Une réussite pas volée, donc, mais qui s’est quelque peu brisée en pleine gloire. La descente s'entame en 2014, lors de son départ en Russie. Son retour à Lyon, la saison suivante, devait lui permettre de retrouver la lumière. En vain. Ses performances sportives ne sont pas au niveau, sa vie privée est fortement marquée par l’affaire de la sextape et, pour ne rien arranger, il voit sa place en équipe de France, pourtant jusqu’à alors imprenable, lui échapper. La saison 2015-2016 n’est qu’un long calvaire pour lui. Et on se dit que l’exercice suivant lui réserve le même sort lorsqu’il passe un mois à l’infirmerie pour des douleurs à l’adducteur. Pire, peu de temps après son retour, c’est son épaule qui lâche face à Guingamp, le 22 octobre dernier. Le joueur sort en larmes. Le tunnel semble sans fin.

Un putain de phénix


Mais même au fond du seau, le bonhomme n’est pas du genre à baisser les bras, comme s’en souvient Ligoule : « Quand il est arrivé à Libourne, ça n’a pas été forcément facile pour lui puisqu’il venait de CFA 2 et qu’il a passé quelques mois avec la réserve, mais il n’a jamais rien lâché. Il a toujours été extrêmement déterminé. J’ai l’impression que plus la situation est difficile, plus ça le rend fort. Il a toujours eu cette énorme force mentale. » Une force mentale qu’il allie à un travail gargantuesque au quotidien. « Là où il m’a le plus impressionné, c’est à l’entraînement, insiste Ligoule. Même quand il était titulaire indiscutable chez nous, il ne s’est jamais relâché, il ne levait pas le pied. Il ne se gérait pas ; bref, il n’arrêtait pas de travailler. Dans les matchs, tu vois qu’il a un gros volume de jeu, mais quand tu le vois à l’entraînement, tu comprends pourquoi, hein. »

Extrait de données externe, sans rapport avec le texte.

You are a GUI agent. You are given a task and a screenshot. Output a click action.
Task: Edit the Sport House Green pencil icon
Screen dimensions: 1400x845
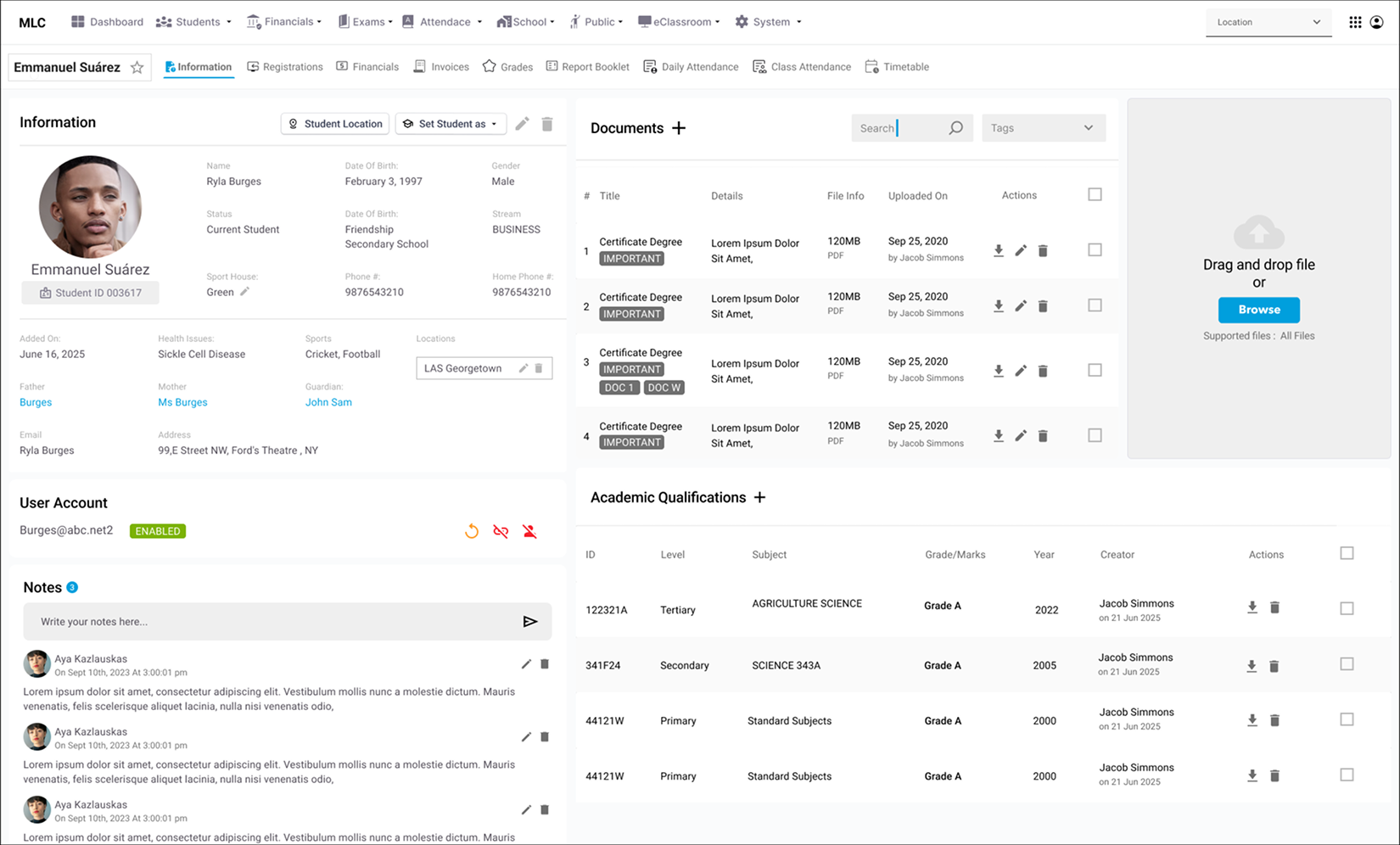coord(244,292)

C’est sans doute cette détermination et cette capacité à travailler toujours plus qui lui ont permis de revenir le 18 novembre dernier face à Lille. Dix minutes de jeu pour commencer. Puis une place de titulaire dès la rencontre suivante, face à Zagreb. Avant de marquer face à Paris le week-end suivant. Son premier but depuis janvier dernier. Tous les matchs qui ont suivi, Mathieu les a joués titulaire. Sans décevoir. D’ailleurs, si l’on fait abstraction du match face à Metz, arrêté à la demi-heure de jeu, l’ancien Phocéen a marqué lors de chacune des trois dernières rencontres de championnat. Surtout, il s’est imposé comme le principal détonateur du jeu lyonnais. En d’autres termes, l’homme n’a jamais été aussi fort depuis son arrivée à Lyon. Alors comme souvent, les critiques à son égard diminuent, se font moins bruyantes. Avant de devenir totalement inaudibles dans les semaines à venir ? Sûrement. Car Valbuena est comme ça, il passe sa vie à fermer des bouches. À voir les vestes se retourner. Sans s’en soucier. Mais une chose est sûre, Petit Vélo n’a pas fini de rouler. Loin de là.